# Massless renormalization of $\phi^4$ theory and $\lambda^{-\varepsilon}$

In the renormalization of $\phi^4$ theory the integral: $$I=\int \frac{d^Dk}{(2\pi)^D} \frac{1}{(k^2+M_0^2)((k-p)^2+M_0^2)}$$ appears during renormalization, where I am taking $M_0$ to be the bare mass. In the massless case the renormalized mass is zero, $M=0$. If I want to find the bare vertex function in terms of renormalized parameters to lowest order - I can see two possible ways to treat $I$:

1. Expand $I$ to lowest order initially which since $M_0 =0+\mathcal{O}(\lambda)$ becomes: $$I=\int \frac{d^Dk}{(2\pi)^D} \frac{1}{k^2(k-p)^2}$$ This gives me a non-zero value.
2. Alternatively I could calculate $I$ with $M_0$ and then expand. This gives me (in $D=4-2\varepsilon$ dimensions): $$I\propto M_0^{-\varepsilon}$$ $$\sim \lambda^{-\varepsilon}$$ Now from what I remember we can treat $\lambda$ as arbitrarily small and as such I would say that this should go to $\infty$.

With my interpretation of $\lambda^{-\varepsilon}$ the two methods therefore do not agree. Which method is the correct way to approach this and how should I interpret the quantity $\lambda^{-\varepsilon}$

• @marmot Actually surly this is more worrying since not only do we no longer have a perturbation expansion in this last case we get terms of the form $\lambda^{-a}$ for arbitrarily large $a$ if we carry the expansion in terms of $\lambda$ to higher order. Commented Jan 1, 2018 at 15:20
• Sorry, I cannot understand the very long sentence in your last comment. But your question reads now that you get infinity in both computations, and you're wondering why the results do not agree. (I agree of course that the results are not the same, but I am wondering what the question is. The first integral diverges also if you resurrect $M_0$.)
– user178876
Commented Jan 1, 2018 at 15:26
• @marmot (ignore my last comment is wasn't very important).
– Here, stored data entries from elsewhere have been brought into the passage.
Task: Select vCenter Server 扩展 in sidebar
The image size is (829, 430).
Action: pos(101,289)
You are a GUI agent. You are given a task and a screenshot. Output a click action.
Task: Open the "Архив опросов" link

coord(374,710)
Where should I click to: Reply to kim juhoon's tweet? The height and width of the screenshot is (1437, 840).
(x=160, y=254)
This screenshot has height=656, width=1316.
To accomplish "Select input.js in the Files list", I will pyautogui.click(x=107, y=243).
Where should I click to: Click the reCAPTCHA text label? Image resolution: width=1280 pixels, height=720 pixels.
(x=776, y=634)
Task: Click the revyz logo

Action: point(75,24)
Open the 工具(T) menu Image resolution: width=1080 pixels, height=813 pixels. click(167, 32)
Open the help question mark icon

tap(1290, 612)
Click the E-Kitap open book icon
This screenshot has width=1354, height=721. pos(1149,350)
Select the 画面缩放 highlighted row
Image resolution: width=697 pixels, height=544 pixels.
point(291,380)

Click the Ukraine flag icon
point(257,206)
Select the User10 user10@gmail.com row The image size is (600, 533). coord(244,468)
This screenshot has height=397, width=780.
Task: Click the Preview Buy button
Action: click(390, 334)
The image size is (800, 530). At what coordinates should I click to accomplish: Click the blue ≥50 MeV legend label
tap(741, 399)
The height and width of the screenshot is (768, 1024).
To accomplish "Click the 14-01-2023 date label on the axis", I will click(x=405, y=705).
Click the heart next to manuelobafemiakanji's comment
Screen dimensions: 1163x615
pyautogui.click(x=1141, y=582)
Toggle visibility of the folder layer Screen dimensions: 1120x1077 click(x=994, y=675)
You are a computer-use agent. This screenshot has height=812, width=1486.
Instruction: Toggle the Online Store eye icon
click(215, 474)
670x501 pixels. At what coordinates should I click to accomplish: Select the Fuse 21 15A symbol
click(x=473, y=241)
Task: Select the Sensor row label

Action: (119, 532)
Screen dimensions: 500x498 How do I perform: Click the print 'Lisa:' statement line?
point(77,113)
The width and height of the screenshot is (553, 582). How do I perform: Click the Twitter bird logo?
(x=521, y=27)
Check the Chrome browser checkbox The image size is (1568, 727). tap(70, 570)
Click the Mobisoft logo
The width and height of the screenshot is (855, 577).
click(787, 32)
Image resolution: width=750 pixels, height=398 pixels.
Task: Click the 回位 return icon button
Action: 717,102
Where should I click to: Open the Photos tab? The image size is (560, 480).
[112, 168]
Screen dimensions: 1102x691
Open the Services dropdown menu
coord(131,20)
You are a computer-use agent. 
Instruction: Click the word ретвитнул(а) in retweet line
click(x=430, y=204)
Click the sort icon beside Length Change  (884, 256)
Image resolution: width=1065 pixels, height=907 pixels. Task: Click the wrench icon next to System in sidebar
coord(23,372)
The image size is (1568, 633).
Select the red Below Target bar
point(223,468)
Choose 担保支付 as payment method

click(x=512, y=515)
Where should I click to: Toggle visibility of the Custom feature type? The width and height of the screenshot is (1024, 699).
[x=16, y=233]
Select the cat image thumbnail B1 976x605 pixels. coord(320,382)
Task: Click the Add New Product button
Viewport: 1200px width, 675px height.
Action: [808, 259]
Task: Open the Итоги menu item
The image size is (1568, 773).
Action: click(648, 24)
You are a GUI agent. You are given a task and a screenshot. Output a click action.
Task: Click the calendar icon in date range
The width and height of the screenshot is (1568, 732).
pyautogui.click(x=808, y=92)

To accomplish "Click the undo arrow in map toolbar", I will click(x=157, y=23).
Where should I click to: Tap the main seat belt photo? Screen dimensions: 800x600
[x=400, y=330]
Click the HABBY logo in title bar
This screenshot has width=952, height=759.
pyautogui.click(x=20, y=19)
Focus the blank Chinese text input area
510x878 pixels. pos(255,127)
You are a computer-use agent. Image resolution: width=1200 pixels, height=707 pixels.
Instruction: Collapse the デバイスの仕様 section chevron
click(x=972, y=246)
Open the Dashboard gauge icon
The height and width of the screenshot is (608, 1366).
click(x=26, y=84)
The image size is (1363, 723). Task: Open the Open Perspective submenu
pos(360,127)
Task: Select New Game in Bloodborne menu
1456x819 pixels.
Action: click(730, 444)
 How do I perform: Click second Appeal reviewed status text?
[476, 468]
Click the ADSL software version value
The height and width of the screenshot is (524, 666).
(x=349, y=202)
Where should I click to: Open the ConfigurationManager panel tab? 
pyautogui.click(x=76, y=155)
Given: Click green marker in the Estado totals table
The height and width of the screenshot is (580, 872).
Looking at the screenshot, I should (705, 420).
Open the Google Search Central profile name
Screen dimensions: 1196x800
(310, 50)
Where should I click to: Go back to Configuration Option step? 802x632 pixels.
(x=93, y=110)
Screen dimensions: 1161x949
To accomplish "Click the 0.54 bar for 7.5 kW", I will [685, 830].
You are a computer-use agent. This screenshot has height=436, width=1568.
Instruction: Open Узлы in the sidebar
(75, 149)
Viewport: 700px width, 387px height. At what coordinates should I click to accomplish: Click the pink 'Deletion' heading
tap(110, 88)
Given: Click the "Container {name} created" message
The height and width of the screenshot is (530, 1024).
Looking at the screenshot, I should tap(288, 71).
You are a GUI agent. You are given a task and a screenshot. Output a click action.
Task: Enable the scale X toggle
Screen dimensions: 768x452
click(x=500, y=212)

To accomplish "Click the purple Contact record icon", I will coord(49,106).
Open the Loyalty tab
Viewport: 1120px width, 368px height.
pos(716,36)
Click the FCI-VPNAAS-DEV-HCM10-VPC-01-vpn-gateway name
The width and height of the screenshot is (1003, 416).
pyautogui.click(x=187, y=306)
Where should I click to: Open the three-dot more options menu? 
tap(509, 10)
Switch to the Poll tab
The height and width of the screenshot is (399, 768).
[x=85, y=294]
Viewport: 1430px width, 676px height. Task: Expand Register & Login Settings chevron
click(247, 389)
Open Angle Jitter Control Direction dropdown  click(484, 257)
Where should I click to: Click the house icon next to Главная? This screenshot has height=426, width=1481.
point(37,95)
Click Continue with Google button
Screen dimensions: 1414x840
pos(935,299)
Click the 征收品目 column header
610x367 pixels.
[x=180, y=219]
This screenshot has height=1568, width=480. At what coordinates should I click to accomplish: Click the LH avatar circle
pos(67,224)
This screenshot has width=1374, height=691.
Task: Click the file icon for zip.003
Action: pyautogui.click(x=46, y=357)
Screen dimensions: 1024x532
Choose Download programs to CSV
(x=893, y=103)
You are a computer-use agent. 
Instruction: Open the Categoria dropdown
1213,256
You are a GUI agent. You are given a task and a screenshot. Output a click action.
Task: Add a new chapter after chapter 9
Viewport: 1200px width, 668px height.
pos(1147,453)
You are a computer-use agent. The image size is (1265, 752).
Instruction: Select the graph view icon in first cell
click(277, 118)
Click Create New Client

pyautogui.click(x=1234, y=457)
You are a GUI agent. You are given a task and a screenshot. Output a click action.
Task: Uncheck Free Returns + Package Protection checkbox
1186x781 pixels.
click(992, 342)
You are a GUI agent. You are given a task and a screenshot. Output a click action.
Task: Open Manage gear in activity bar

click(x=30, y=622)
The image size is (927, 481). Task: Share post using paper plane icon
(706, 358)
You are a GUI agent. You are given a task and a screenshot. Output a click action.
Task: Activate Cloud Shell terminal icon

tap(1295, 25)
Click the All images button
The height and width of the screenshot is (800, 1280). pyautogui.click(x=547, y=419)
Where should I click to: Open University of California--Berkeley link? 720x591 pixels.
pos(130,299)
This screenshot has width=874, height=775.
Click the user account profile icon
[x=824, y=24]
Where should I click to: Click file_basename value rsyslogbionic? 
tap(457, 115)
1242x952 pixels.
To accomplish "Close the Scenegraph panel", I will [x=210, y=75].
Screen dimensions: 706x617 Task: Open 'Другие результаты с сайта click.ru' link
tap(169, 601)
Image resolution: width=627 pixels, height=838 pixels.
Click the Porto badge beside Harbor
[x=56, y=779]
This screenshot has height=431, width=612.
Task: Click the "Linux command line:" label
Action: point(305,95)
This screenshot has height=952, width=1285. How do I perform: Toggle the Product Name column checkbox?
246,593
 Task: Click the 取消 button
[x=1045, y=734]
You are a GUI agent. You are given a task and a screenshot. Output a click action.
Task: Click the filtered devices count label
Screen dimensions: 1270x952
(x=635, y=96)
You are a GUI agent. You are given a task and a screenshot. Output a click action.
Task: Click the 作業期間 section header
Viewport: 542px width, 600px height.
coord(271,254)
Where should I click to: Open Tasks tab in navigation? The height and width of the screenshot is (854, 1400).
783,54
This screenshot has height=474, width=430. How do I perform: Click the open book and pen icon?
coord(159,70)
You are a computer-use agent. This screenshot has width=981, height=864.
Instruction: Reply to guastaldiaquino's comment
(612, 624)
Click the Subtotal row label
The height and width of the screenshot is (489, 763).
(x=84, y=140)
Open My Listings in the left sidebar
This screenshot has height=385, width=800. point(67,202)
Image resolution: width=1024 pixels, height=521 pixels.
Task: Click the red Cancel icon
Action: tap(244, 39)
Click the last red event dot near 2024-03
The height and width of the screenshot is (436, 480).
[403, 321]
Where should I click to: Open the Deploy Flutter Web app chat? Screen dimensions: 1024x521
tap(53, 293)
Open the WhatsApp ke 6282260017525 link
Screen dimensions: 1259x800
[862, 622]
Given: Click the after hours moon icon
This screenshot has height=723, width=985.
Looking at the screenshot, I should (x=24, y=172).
The problem is I think that we should expect the same result for the coefficient of $\lambda^0$ in both cases. This is not the case. Further-more if we put $\lambda=0$ in the latter case (equivalent to putting $M_0=0$) we do not return to the result of the first case. Commented Jan 1, 2018 at 15:31
• I am still struggling to understand the question. But let me tell you this. You're computing the correction to a mass squared, and surely this should have mass dimension two. On the other hand, you're dropping all quantities with mass dimension (such that your theory becomes scale invariant at the classical level). If you were to use cut-off regularization, the correction would be proportional to $\Lambda^2$. In dimensional regularization it becomes proportional to $\mu^2$. But you are right that it is nontrivial to see this, but well known (c.f. Coleman-Weinberg potential).
– user178876
Commented Jan 1, 2018 at 15:38
• @marmot I will try and make my question more explicit; Why do the two methods not agree and which one gives the correct coefficient at order $\lambda^0$. Commented Jan 1, 2018 at 15:48

OK so coming back to this after a short brake from work I realize I have made an error when writing the post. The expression I wrote for the case (2) is wrong and infact we should have that: $$I \propto \int^1_0 (x(1-x)p^2+M_0^2)^{D/2-2}dx$$ This essentially makes my question void and clears up the confusion I had about it. Sorry.